Both my main log browsers, Consolation 3 and the new Ulbow (in its next beta release) let you create a logarchive of your current log. Although in the past I’ve partially reverse-engineered the logarchive format, the most reliable way to do this is using the log command and its verb collect. A command such as
log collect --output "testlog.logarchive" --last 2m
will write a special logarchive bundle containing the last 2 minutes of log entries to the file testlog.logarchive. However, to do that requires root privileges, so in practice you have to sudo that command.

From within an app like Consolation or Ulbow, that presents a problem. There’s no easy way of calling a command with root privileges from the main code of an app: you’re supposed to write a privileged helper, which quickly becomes non-trivial. But there is a sneaky way round this using a line of AppleScript instead. So the app merely runs something like
do shell script "log collect --output 'testlog.logarchive' --last 2m" with administrator privileges
macOS then displays the authentication dialog and executes that line of AppleScript, which in turn runs the single command with elevated privileges. It’s all secure, just a bit quick and dirty.

Having built this feature into Consolation 3 already, I came to add it to Ulbow, but couldn’t get it to write out a logarchive. It went through all the motions, including the authentication dialog, but no logarchive was generated and saved. I then tried the current version of Consolation 3, which behaved identically, and failed to save the expected logarchive.

When I repeated these tests but chose to save the logarchive in the ~/Documents folder, rather than to an external drive, they worked fine.

Suspecting this was an issue with privacy protection, I took to the log which, when you’re testing a log browser, is doubly convenient, as I used the build of Ulbow I was testing to inspect what was going on in the log when the logarchive wasn’t being saved. I also used the special log browser feature built into my free utility Taccy, which looks specifically at privacy entries in the log. I traced each step of the process, and found just a single entry from the kernel reporting the error, in a message similar to
Sandbox: log(54797) System Policy: deny(1) file-write-create /Volumes/External1/Documents/0newDownloads/Untitled.logarchive
Consolation and Ulbow don’t run in the Sandbox, and folder permissions are identical between locations where Ulbow can save correctly, and those where it can’t.

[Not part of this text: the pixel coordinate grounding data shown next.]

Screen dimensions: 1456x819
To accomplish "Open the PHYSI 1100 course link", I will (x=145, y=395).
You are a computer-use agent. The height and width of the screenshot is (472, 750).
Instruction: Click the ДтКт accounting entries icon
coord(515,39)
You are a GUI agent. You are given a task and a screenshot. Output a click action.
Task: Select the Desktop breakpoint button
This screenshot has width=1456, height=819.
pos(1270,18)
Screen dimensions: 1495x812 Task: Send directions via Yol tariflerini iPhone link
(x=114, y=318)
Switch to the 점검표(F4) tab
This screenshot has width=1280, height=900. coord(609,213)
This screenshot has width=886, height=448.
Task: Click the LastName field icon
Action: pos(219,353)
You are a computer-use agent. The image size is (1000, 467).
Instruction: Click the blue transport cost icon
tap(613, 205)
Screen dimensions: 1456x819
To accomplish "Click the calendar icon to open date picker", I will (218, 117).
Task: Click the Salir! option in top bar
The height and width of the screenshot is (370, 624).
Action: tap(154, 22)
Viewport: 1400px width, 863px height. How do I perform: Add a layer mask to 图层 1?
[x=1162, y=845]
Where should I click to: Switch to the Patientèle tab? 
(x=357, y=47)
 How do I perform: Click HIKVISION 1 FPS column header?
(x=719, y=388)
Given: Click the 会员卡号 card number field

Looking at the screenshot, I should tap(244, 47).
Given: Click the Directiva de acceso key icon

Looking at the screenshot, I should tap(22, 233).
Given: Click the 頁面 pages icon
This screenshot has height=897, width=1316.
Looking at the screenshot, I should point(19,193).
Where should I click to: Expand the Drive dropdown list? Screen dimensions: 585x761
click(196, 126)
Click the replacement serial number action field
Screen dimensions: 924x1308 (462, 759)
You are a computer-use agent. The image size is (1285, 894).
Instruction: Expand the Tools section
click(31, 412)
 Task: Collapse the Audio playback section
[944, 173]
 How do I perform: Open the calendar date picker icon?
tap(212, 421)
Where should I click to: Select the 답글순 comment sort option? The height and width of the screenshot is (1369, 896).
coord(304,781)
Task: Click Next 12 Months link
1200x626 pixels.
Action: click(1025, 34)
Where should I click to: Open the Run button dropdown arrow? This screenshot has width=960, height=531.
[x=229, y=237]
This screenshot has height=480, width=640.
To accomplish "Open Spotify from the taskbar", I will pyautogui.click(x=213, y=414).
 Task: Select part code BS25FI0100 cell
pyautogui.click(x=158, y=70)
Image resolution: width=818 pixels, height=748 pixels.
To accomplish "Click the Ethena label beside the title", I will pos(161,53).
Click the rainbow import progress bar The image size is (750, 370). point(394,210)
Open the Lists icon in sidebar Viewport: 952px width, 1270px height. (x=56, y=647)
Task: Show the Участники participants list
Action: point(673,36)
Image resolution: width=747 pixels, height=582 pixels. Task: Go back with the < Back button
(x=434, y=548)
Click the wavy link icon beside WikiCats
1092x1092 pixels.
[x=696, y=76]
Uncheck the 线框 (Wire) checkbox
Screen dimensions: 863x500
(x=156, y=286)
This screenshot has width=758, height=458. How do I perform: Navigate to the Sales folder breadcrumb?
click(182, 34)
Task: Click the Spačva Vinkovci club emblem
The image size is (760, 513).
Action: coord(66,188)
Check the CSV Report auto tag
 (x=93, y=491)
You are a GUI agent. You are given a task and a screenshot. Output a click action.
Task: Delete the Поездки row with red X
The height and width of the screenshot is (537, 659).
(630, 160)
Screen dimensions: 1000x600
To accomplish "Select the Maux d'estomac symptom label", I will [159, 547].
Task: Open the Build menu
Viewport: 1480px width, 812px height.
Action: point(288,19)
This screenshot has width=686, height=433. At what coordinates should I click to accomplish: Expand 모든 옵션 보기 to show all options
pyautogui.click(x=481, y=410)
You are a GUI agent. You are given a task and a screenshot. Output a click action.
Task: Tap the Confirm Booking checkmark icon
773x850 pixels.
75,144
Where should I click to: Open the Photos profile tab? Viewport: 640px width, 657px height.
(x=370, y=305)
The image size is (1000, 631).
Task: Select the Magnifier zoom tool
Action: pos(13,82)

Most interesting of all, when Ulbow does write a logarchive successfully, Catalina attaches one of the new com.apple.macl extended attributes to it, and protects that using SIP. As I have suggested before, this is a marker of Catalina’s new per-document privacy enforcement system. It’s not possible to decipher the UUIDs attached in this case, but there are two, maybe one for the log tool and the other for the app which called it, here Ulbow.

Running an identical command from Terminal encounters no such problems with writing to the same external drive which Ulbow and Consolation can’t use, and there’s no com.apple.macl extended attribute attached to the logarchive created directly by the log collect command.

I have now played around with several other privacy controls. I’ve given Ulbow all the special ‘reason’ strings it might need, enabled it to control other apps, added it and the log command to the Full Disk Access list in the Privacy tab of the Security & Privacy pane, but nothing has enabled a logarchive to be written to my external drive, only to my (internal) startup volume.

I think the problem is that my app is running an AppleScript, which is running a shell script, which in turn actually needs to be entitled to write to this removable storage. Although the user selects the location in which to save the logarchive – which surely establishes user intent, Apple’s reason for permitting the action – that intent isn’t communicated through the AppleScript and shell script chain to give the log command the ability to save the logarchive where the user wants.

So now I’m going to have to try to explain to those using Consolation and Ulbow that Catalina’s new protection of the Documents folder permits them only to save logarchives in that protected folder (or elsewhere on their startup volume), not on removable storage. But we are getting used to privacy through perversity, I suspect.